生物质热解非均相二次反应多环芳烃生成机制及动力学研究

Polycyclic aromatic hydrocarbons (PAHs) are of great research interest not only due to being soot precursors and particulate matter constituents but their carcinogenic, mutagenic, and teratogenic properties as persistent environmental contaminants. It has been reported that biomass combustion is a major contributor of PAHs emissions in China. During thermochemical conversion of lignocellulosic biomass, PAHs are mainly formed from secondary reactions during pyrolysis process. A few studies have investigated the yields of PAHs from secondary gas phase pyrolysis of both biomass feedstocks and individual constituents of biomass. Yet none has been carried out to study the formation of PAHs from heterogeneous secondary reactions (HESRs) among primary biomass pyrolysis products.

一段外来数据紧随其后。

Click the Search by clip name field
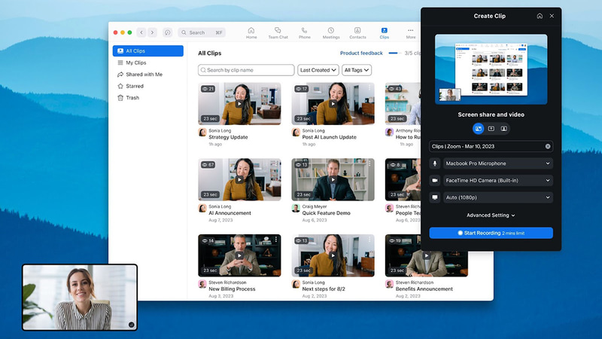pos(246,70)
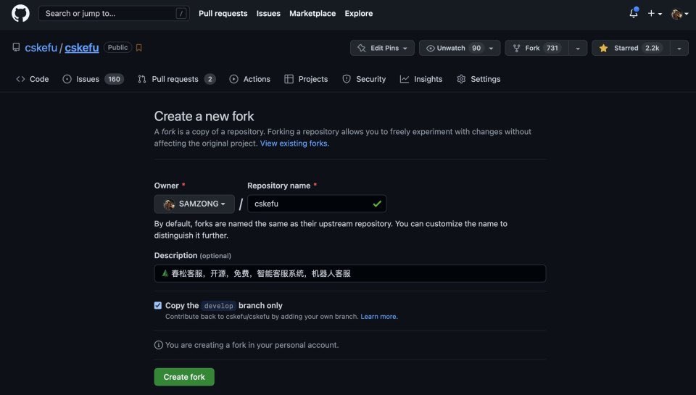Click the pin icon on Edit Pins
This screenshot has width=696, height=395.
point(362,48)
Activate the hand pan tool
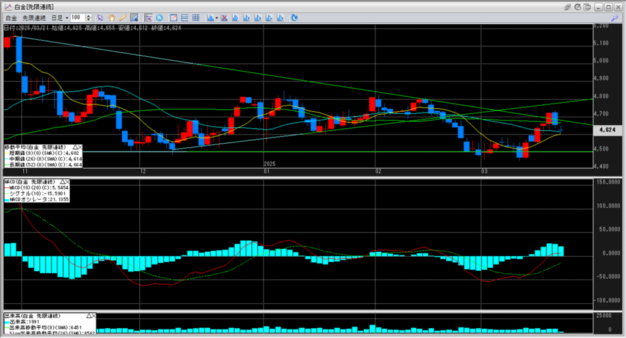The image size is (626, 338). [x=111, y=18]
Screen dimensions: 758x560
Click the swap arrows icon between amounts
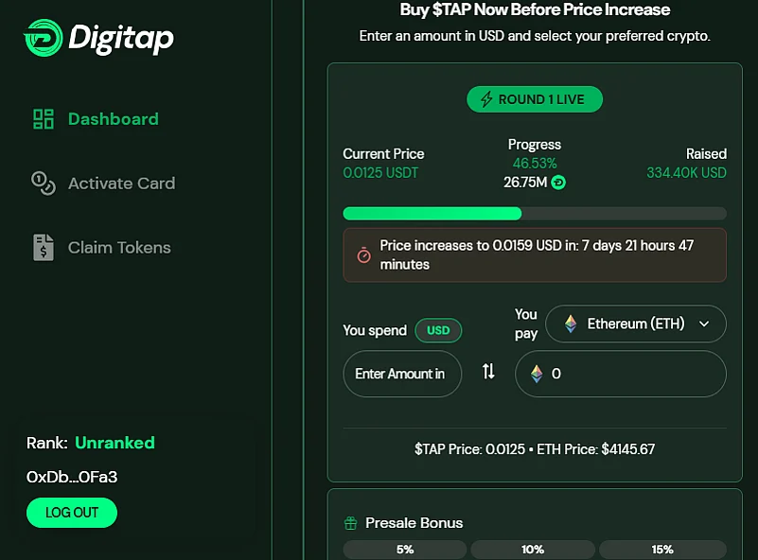pyautogui.click(x=488, y=371)
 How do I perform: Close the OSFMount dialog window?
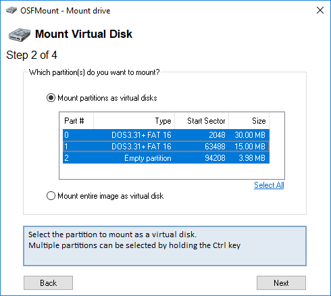pos(320,10)
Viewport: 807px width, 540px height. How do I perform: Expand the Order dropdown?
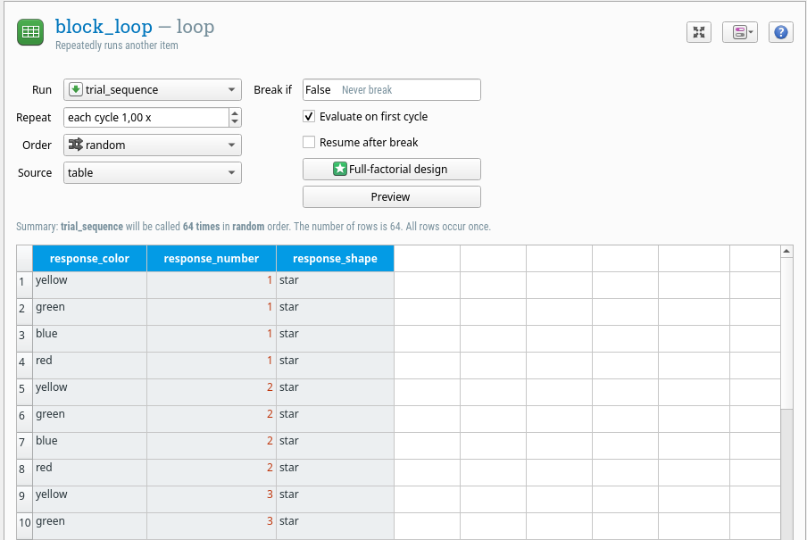tap(152, 145)
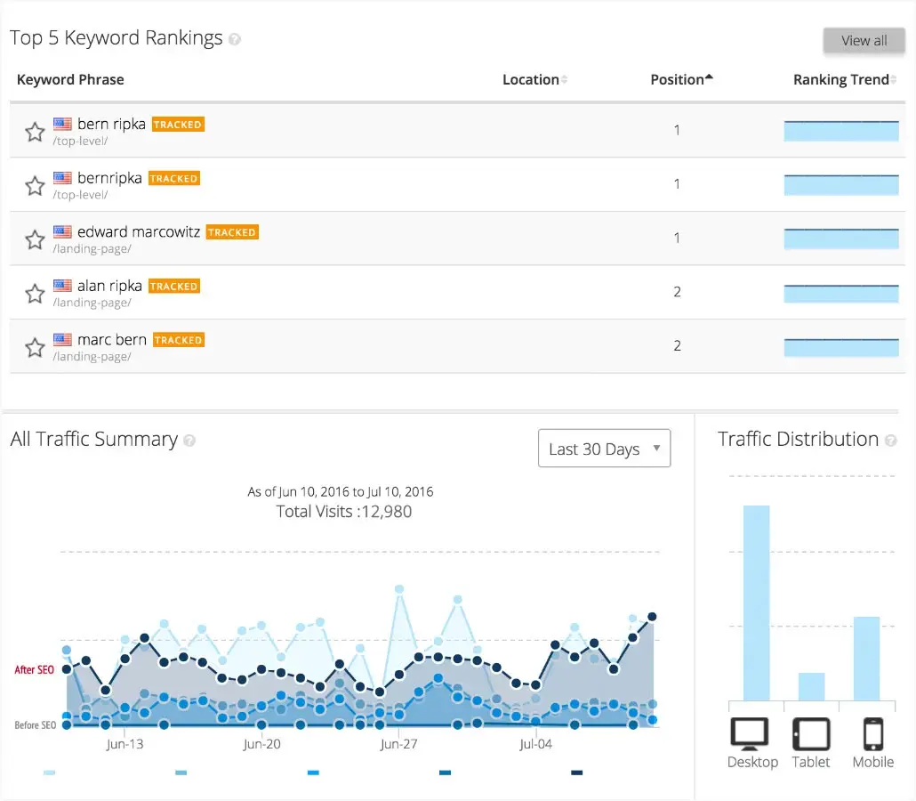Open the Last 30 Days dropdown
Viewport: 916px width, 801px height.
[604, 449]
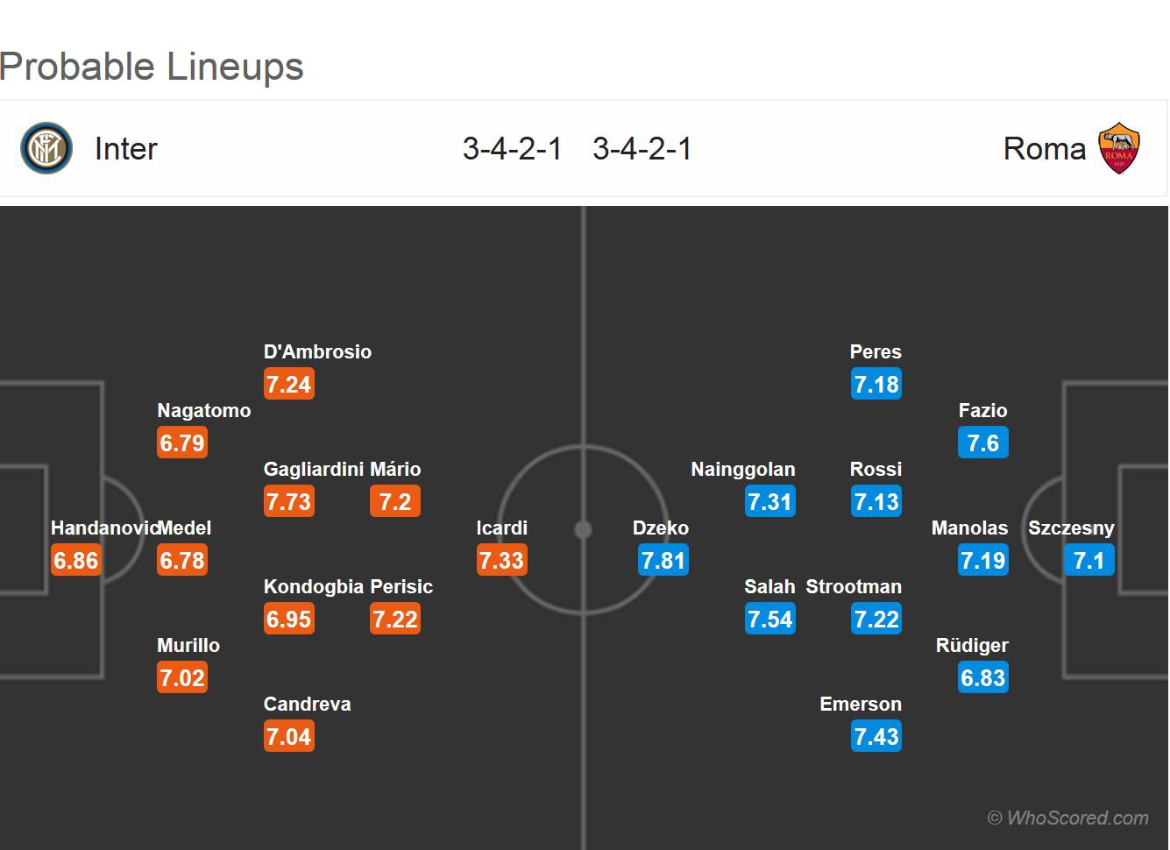The image size is (1170, 850).
Task: Open Gagliardini's 7.73 rating badge
Action: (288, 501)
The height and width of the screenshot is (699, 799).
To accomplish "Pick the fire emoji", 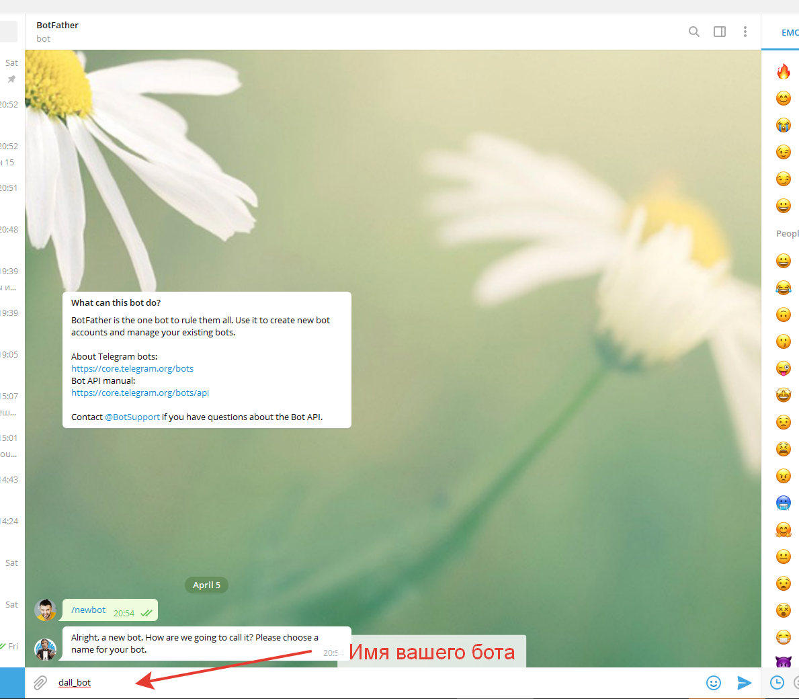I will (x=784, y=72).
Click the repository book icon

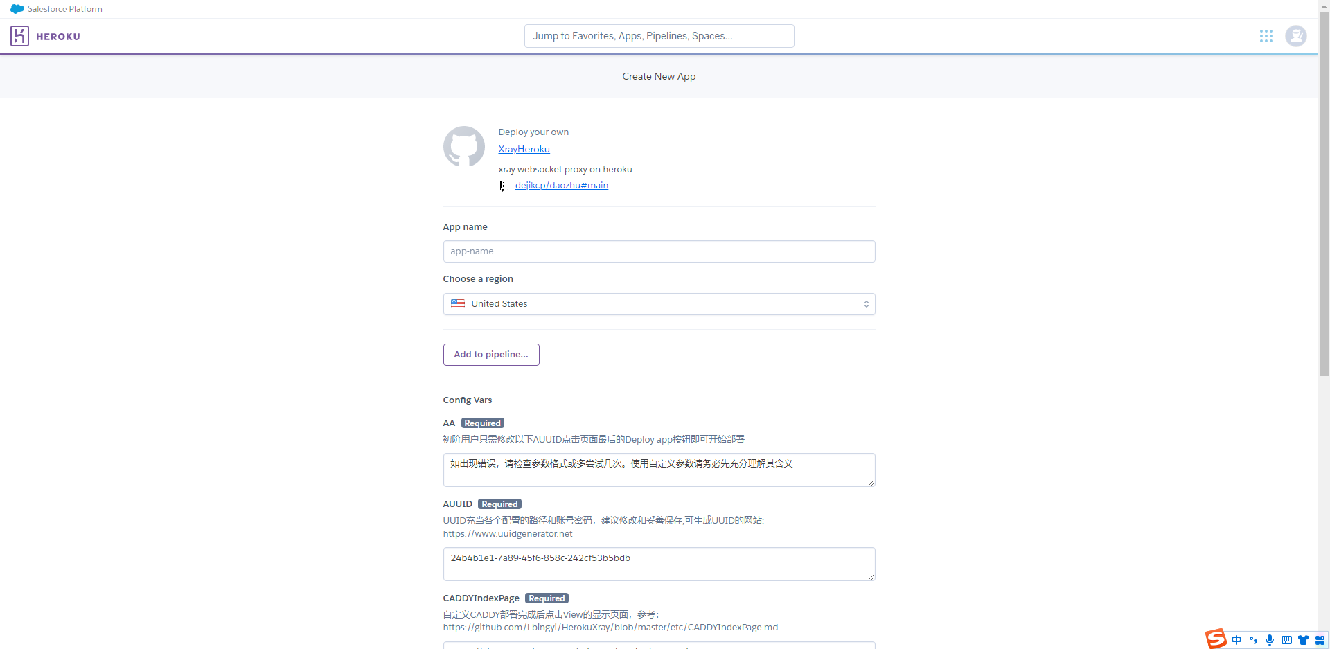tap(504, 186)

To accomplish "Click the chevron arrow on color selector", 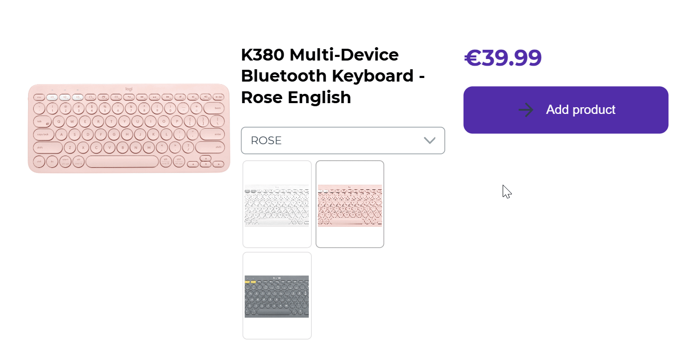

The HESRs, which involve some volatiles being subject to additional thermal reactions before quenching or burnout, can take place in most practical apparatus and processes of biomass thermochemical conversion, namely, combustion, gasification and pyrolysis for biofuels..The aims of this proposal are to investigate the behavior of primary pyrolysis products during the heterogeneous secondary reactions and the mechanistic formation of 16 priority PAHs, as well as to establish a kinetic model for the formation of PAHs during biomass pyrolysis. A rig will thus be setup to combine a biomass pyrolyser with secondary gas-solid rectors where primary volatiles from biomass pyrolysis undergo secondary reactions directly. Both gas chromatography-mass spectrometry (GC-MS) and high performance liquid chromatography (HPLC) will be used for characterize the components of bio-oil vapor before and after HESRs, with emphasis on PAHs. Radical traps and electron spin resonance (ESR) will be employed to study free radicals produced among HESRs leading to the formation of PAHs. The effects of primary pyrolysis products, temperature, residence time and catalysis of char in the secondary reactions on PAHs formation will be investigated. Based on the experimental work, the kinetics of PAHs formation can be obtained and PAHs formation can be simulated with a developed mathematical model. The outputs of this work can provide insights into the fundamental mechanisms of HESRs during biomass pyrolysis and a tool for predicting PAHs emissions from various practical biomass conversion systems.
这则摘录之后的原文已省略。